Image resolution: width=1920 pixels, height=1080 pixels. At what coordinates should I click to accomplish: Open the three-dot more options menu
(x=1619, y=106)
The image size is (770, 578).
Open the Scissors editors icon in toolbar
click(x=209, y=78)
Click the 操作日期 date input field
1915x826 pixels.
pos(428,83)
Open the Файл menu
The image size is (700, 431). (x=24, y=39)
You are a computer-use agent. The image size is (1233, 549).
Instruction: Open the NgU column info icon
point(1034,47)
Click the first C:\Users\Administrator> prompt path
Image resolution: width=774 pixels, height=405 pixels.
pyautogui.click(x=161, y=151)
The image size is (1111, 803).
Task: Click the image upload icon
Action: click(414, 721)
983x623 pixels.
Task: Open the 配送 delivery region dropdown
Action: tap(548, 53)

■ **WHAT THE EXERCISE ASKS**
Can you output as a JSON list of strings every line of the material from the one containing "Open the Файл menu" down to the end, one string per line with blank lines omitted?

■ **TASK RESPONSE**
[
  "Open the Файл menu",
  "The image size is (700, 431). (x=24, y=39)",
  "You are a computer-use agent. The image size is (1233, 549).",
  "Instruction: Open the NgU column info icon",
  "point(1034,47)",
  "Click the first C:\\Users\\Administrator> prompt path",
  "Image resolution: width=774 pixels, height=405 pixels.",
  "pyautogui.click(x=161, y=151)",
  "The image size is (1111, 803).",
  "Task: Click the image upload icon",
  "Action: click(414, 721)",
  "983x623 pixels.",
  "Task: Open the 配送 delivery region dropdown",
  "Action: tap(548, 53)"
]